2 – Elles calculent les émissions au niveau du produit
L’exemple Reckitt, entreprise internationale de biens de consommation, l’illustre en ayant mis l’accent sur la durabilité au niveau de ses produits, y compris la réduction des émissions. Fabrice Beaulieu, à la tête du marketing, de la durabilité et des affaires corporatives, souligne l’importance des attentes des consommateurs, des produits qui satisfont leurs besoins avec un impact environnemental réduit. Le manuel d’innovation de Reckitt pour les produits durables tire parti des données détaillées sur les produits pour concrétiser cette aspiration à travers une conception produit plus responsable.
3 – Elles exploitent la puissance de la technologie numérique dans le processus de gestion des émissions
Klöckner & Co, l’un des principaux distributeurs de métaux et de produits sidérurgiques, a créé un algorithme, Nexigen PCF, pour évaluer l’empreinte carbone de ses produits, avec plus de 200,000 analyses à ce jour. Chaque résultat est certifié par TÜV SÜD, garantissant aux clients l’accès à des données fiables pour des achats plus écologiques.

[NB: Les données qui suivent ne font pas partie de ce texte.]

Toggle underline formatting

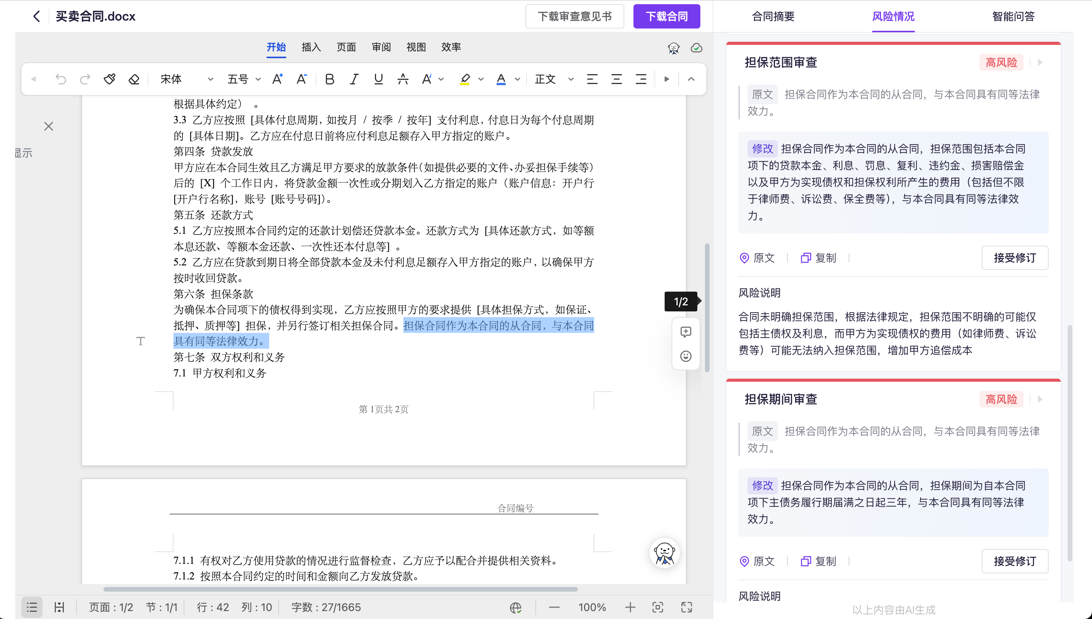[378, 79]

4 – Elles considèrent les réglementations comme un facteur clé de succès
C’est à partir des règlements des différents ensembles (UE) et pays qu’il va être possible d’en constater l’impact progressivement à mesure que des obligations comme la directive européenne CSRD (Corporate Sustainability Reporting Directive) ainsi que par les normes européennes d’informations de durabilité (« ESRS » – European Sustainability Reporting Standards) s’appliqueront progressivement à compter de janvier 2024.